I remember Shirley Chisolm, the first black woman in Congress from the north and who ran for president in '72, telling me at some point before she died that she found that trying to run for office it was more important to people that she was a woman than that she was black. She was surprised. She always defined herself as having problems based on race. I think Gloria Steinem who should know as well as anybody she's paid her dues, if it hadn't been for her a lot of women wouldn't be where they are now. I think she has a point, and I think it's very difficult to overcome but I hope it's not impossible for someone sometime.

Mr. CHRISTIE: See, I don't think that's the case, Mary. I mean, I'm going to be careful because I'm with two very distinguished ladies here.

(Soundbite of laughter)

Mr. CHRISTIE: But I don't think…

Dr. BERRY: Tell us about it, Ron.

Mr. CHRISTIE: Yeah, exactly. In my experience - but seriously, I think if you look at a candidate such as Lady Margaret Thatcher, you looked at someone who had a very strong sense of resolve and leadership, and people responded to her and she also happens to be a woman. I think that if you have a candidate who's running for any particular office here in the United States, if they're qualified and if they have the ability to connect with voters, they will become elected.

I just think that there's too much focus being placed on Senator Clinton, oh she's a candidate just because she's a woman. She's a member of the United States Senate, she has her own record to stand on, but if people only marginalize her and look at her just because she's a woman, I think that impedes rather than brings about progress.


Dr. BERRY: Well, that's not what I'm saying. It's not what I'm saying, Ron. I'm saying that as far as Steinem's approach, which is to say that if you've had a woman who had the very same qualifications as Obama that was her point that she made.

Mr. CHRISTIE: Right. Yeah.

Dr. BERRY: The woman would be having a difficult time because people would say she doesn't have experience, she doesn't have this. But that there's so many people who want to do something symbolically around race that they're willing to, sort of, give him a pass. That's the point she's making.

CHIDEYA: All right.

Dr. BERRY: I'm simply saying that I do think that gender is a problem in overcoming this whole argument about what women's role should be in this country, in the United States, is very hard.

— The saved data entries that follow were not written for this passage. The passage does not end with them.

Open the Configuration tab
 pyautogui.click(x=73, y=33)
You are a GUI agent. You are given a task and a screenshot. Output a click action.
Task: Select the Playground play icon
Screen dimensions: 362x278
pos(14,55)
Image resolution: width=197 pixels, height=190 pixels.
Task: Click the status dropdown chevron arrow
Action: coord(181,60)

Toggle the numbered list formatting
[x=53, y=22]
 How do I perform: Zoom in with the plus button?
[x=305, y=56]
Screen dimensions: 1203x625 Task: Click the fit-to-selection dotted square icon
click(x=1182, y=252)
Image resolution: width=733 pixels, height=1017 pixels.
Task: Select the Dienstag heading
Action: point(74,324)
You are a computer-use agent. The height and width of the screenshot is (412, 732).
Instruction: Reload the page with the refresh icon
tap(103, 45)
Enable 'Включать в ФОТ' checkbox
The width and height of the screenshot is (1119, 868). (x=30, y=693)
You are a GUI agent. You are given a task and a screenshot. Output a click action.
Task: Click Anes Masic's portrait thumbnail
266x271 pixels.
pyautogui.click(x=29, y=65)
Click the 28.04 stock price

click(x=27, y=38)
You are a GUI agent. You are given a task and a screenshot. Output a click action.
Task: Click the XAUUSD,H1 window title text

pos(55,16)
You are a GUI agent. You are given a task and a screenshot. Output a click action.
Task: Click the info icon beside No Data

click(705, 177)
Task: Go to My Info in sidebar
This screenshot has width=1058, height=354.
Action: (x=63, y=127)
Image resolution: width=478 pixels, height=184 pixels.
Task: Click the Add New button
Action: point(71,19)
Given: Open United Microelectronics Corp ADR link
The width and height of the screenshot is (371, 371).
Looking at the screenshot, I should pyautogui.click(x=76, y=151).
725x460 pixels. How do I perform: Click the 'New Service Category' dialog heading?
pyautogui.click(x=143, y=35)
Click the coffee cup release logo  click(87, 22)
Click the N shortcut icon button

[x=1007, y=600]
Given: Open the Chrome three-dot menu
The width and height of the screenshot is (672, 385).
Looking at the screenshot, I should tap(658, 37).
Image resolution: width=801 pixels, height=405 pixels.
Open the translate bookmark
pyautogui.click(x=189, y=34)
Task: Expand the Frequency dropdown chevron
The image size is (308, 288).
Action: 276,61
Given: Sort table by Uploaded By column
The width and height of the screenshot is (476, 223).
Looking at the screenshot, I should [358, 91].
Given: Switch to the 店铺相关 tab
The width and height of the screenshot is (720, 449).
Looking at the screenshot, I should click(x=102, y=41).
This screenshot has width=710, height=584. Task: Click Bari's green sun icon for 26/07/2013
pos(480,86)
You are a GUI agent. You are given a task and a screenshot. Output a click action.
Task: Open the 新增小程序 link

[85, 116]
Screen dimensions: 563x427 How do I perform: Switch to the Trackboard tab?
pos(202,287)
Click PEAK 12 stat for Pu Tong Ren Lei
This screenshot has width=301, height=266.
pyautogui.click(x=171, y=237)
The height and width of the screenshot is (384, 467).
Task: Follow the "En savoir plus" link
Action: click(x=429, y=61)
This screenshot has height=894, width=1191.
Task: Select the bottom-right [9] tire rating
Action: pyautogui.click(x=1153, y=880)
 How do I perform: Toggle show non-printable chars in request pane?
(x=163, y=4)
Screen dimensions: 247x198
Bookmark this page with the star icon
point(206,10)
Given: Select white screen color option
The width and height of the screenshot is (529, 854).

CHIDEYA: Very quickly, almost out of time. I'm going to toss this to you, Ron. Do women have to be more steely, in a way? If you look at someone like Lady Thatcher, if you look at someone even like Condoleezza Rice, there's a certain degree of backbone that may have to come as a compensation for being a woman? And I'm using that term in air quotes. But do you think women also in politics have to step up and in some ways be tougher?

Mr. CHRISTIE: Yes, absolutely. No question about it. I've been in politics for, what, 16 years in my professional career and as an African-American male you can have all the right attributes and all the right qualifications but people look at you slightly different for being black, that's a fact. And I have no doubt, again you two ladies are the experts here, but I have no doubt that that is something that women encounter in the workforce in general and in politics in particular that you've got to be steely or perhaps a little tougher just because you're a woman.

CHIDEYA: All right. Well, Mary, we're going to have to continue this conversation later.

Ron, thanks a lot.

Mary, Ron, more on the campaign trail soon. Thanks.

Dr. BERRY: Okay, thanks.

Mr. CHRISTIE: Ladies, it's a pleasure.

CHIDEYA: Mary Frances Berry is a professor of history at the University of Pennsylvania, and she spoke to us from member station WWNO in New Orleans. Ron Christie is vice president of the lobbying group DC Navigators. He's also a former special assistant to President George W. Bush, and he joined us from NPR headquarters in Washington, D.C.